Shaula sonrió, genuinamente. Primero por la confianza con la que la mujer le lanzaba semejante imprudencia. Segundo, porque esa idea de su padre enojándose por el símbolo en sus manos le sabía mejor que el agua luego de las semanas de camino.
—La serpiente alada es la forma de la constelación de Baham —discutió Shaula con inocencia—. Así que no sé de qué rebelión me hablas.
—Es la forma de la constelación, sí, según un mito hereje que niega la existencia de Ara como dios supremo.
—No lo niega —discutió Shaula. Si algo recordaba de su madre, era que le repetía el mito en sus primeros años antes de dormir. Se lo sabía de memoria—. Solo plantea la idea de que no es invencible, y de que su existencia no evita que una nueva constelación se levante por encima del altar del cielo.
—Casi nada —comentó la vendida frunciendo el gesto y dejando la bandeja en la mesita—. Pero quién soy yo para juzgar su gusto en collares. Las sogas son la nueva moda, al parecer.

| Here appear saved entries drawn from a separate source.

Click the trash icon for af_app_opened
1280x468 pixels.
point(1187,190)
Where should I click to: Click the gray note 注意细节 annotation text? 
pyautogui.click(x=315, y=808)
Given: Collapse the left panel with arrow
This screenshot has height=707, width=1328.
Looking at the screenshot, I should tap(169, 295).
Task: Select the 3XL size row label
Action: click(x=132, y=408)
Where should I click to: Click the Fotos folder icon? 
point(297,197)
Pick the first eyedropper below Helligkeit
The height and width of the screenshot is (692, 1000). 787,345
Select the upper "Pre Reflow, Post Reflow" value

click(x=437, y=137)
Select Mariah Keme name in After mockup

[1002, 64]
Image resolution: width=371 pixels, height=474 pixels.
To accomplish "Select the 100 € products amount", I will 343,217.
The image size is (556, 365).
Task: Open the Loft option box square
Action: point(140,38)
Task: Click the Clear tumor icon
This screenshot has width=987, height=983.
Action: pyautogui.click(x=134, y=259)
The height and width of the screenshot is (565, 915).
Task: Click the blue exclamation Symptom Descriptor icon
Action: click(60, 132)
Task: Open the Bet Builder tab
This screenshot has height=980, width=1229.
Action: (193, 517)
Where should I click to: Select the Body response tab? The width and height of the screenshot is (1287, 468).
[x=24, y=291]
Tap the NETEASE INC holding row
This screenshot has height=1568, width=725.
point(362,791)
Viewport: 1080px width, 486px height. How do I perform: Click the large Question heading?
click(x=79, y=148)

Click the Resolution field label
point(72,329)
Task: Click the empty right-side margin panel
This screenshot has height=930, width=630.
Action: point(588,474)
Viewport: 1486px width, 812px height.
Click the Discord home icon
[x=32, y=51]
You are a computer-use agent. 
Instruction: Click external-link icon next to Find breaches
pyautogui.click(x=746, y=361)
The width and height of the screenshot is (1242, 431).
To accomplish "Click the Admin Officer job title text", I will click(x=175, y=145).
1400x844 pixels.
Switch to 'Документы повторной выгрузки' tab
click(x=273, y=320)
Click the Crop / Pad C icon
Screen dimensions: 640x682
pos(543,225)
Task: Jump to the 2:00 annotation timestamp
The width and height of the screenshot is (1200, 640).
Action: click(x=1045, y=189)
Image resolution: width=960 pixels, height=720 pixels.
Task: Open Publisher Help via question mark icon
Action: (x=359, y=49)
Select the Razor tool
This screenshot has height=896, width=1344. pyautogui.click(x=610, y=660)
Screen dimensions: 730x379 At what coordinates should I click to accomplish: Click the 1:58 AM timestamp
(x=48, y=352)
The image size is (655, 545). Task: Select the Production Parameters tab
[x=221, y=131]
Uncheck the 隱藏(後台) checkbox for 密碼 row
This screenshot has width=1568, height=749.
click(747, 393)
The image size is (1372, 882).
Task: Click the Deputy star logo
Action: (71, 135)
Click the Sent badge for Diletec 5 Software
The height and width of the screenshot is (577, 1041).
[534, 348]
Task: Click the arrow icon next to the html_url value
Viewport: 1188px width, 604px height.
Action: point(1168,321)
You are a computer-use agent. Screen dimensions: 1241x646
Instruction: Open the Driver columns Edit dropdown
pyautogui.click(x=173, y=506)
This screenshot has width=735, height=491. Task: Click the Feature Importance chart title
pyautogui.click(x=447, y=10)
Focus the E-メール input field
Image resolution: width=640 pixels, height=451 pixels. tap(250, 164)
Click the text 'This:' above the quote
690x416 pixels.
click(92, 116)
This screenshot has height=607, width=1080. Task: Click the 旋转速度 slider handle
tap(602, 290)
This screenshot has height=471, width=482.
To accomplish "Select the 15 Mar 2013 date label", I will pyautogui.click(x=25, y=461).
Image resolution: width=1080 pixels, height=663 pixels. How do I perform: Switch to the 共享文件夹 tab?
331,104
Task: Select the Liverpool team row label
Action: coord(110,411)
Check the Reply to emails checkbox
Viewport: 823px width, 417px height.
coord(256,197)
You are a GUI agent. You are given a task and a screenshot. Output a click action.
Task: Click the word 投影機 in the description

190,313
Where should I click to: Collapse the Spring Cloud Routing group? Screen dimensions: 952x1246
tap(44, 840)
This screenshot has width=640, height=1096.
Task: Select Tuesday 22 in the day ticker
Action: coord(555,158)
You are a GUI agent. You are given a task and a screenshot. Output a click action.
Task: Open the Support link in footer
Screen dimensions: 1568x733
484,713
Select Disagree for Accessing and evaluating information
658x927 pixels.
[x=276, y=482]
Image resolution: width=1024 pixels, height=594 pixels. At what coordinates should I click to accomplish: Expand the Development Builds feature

—Tres —la regañó la vendida número seis, en voz tan baja como la posición de su rostro—. Tenga, princesa. Esto venía con los brazaletes.
Una carta.
—Gracias —Shaula escondió la misiva entre sus manos y detrás de su espalda—. Ya pueden retirarse. Les avisaré cuando sean necesarias.
Ambas hicieron ademán de retirarse, justo cuando Shaula dijo:
—De hecho. ¿Cuáles son sus responsabilidades para el resto del día?
—Limpieza —dijo la vendida número tres.
—Estar atenta a sus necesidades —añadió la seis.
—Ni la fortaleza necesita más limpieza, ni yo más cuidados. Tómense el día, y si mi abuelo pregunta, inventen que les mandé a hacer algún recado a la frontera o lo que se les ocurra.
Ambas vendidas intercambiaron miradas que reprimían sonrisas, y ninguna de las dos discutió la oportunidad. No eran tan reacias a los privilegios como las vendidas de Ara. Shaula empezaba a notar un contraste evidente en sus personalidades, partiendo por el hecho de que en Baham parecían tener algo parecido, aunque sepultado bajo toneladas de restricciones.
Shaula se acostó en la hamaca de la antecámara, y destrozó el sobre de la carta para descubrir su mensaje.
No me condenes de ilusa por lo que voy a decirte. ¿Recuerdas que estuve leyendo las escrituras? He hecho más que eso. He estado estudiando tus mitos. A ellos, y a ti. Tu tierra aguarda la llegada de una guerrera a la que los sirios teman, y que haga encogerse las estrellas. Una guerrera que será reconocida por el símbolo de la serpiente alada. Cada año en tu cumpleaños, los Ojos de Baham reaparecen. Grandes soles de fuego a los que tú, mi demonio, sobreviviste al nacer. Me pareció un lindo detalle que mis votos sean mi fe en ti, y en que, no tengo idea de cómo, harás en la tierra lo que Baham hizo en los cielos.
~Tu Isa.
Inmediatamente, Shaula empezó a escribirle una carta de vuelta.
Nota: Qué suerte tiene Isamar para que Shaula la notara y la besara, porque TREMENDA DIOSA, MI MUJER.